Tracklist

01. Everything Touch Me
02. Polish Me
03. It Strucks Me
04. Words And Kicks
05. The Chain
06. It's Possible Something
07. To Be Another Queen
08. Minor Company
09. Humiliating Whine
10. Emily
11. Strong Medicine

Blessed Child Opera – Happy Ark
(Delta Italiana / CNI, 2006)

Avremmo potuto cominciare questa recensione parlandovi di chi i Blessed Child Opera li ha costruiti, fortemente (e)voluti e sostenuti, con un gran lavoro e una dedizione paragonabile solo al rapporto che lega un padre al figlio: quel Paolo Messere già negli Ulan Bator e nei Silken Barb che dal 2000 spende sudore e lacrime per far crescere questa sua particolarissima idea di alternative country.
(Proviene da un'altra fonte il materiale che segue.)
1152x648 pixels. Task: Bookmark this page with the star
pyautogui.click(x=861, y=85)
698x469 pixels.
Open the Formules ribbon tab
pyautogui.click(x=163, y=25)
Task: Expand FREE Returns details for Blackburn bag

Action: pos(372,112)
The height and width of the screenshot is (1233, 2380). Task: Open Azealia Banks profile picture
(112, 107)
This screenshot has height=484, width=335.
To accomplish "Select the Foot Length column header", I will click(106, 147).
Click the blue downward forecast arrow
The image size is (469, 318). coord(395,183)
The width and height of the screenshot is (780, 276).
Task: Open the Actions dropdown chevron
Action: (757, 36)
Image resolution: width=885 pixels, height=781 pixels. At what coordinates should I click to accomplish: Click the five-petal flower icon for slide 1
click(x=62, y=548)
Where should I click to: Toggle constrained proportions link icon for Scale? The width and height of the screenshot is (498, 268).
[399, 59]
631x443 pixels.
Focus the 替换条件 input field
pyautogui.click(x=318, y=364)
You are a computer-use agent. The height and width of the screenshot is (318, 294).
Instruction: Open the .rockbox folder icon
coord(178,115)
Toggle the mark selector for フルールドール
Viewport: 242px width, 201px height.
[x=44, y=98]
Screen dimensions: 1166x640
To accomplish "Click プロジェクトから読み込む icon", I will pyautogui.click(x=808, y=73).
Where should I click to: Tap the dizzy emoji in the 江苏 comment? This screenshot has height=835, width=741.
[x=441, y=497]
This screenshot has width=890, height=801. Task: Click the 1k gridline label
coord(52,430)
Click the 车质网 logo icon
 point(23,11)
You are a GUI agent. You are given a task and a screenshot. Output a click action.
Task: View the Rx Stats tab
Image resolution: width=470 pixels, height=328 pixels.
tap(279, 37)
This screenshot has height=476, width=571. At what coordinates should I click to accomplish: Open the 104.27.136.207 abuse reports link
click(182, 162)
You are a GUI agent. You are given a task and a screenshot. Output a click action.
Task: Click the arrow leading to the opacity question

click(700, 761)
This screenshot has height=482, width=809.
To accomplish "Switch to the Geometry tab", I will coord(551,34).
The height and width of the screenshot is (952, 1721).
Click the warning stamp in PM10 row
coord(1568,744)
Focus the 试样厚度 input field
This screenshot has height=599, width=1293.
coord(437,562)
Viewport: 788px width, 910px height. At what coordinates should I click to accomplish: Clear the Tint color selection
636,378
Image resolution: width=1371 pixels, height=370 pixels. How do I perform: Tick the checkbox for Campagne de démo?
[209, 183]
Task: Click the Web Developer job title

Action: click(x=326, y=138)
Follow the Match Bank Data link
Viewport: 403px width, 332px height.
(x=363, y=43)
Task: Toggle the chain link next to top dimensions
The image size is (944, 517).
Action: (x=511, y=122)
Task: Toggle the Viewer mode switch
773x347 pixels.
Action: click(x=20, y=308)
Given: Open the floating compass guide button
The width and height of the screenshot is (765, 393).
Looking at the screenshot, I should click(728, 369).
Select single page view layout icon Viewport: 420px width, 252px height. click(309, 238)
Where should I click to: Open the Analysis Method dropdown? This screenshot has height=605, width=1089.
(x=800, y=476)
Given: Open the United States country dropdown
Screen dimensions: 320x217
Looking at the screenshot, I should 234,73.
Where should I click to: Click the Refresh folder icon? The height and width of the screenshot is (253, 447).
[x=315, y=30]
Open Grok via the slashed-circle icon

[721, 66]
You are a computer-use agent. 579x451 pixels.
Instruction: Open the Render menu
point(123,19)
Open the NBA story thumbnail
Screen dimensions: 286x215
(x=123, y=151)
Avremmo potuto rubare due minuti del vostro tempo per raccontarvi dell'opera precedente pubblicata dal gruppo, quel LOOKING AFTER THE CHILD capace di raccogliere consensi pressoché ovunque e di confermare appieno la bontà e l'alto livello qualitativo della musica proposta dalla band partenopea.
E' invece dell'unico aspetto che conta davvero quando si ha a che fare con un disco che ci vorremmo occupare in questa sede, la musica, anche perché quella di HAPPY ARK, credetemi, lascia davvero a bocca aperta.
Una successione di puntuali rallentamenti che danza fino alle profondità più recondite dell'anima, sospesa tra country e crooning, malinconici paesaggi wave presi a prestito dai Depeche Mode e scenari desertici: una formula stridente nelle intenzioni ma placida nei toni, cesellata da inserti strumentali raffinati e soluzioni ricercate negli arrangiamenti. Come quelli che convertono il Jonny Cash di Everything Touch Me in un crescendo pulsante e volatile o magari quelli che fanno scivolare gli arpeggi soffusi di Words And Kicks in un tappeto di chitarre elettriche. Un andata e ritorno tra raffinate partiture acustiche, suoni sotterranei, sfumature accessorie – loop, samples, clarinetto, tromba, vibrafono, tra le tante -, soffici venature psichedeliche ben rappresentate da episodi come The Chain o Humiliating Whine.
C'è di che essere fieri a confezionare dischi in cui la complessità formale è direttamente proporzionale al livello qualitativo dell'opera e siamo sicuri che il signor Messere avrà di che rallegrarsi. Anche perché, ad essere onesti, raramente si incontrano trattati sulla materia tanto esaustivi.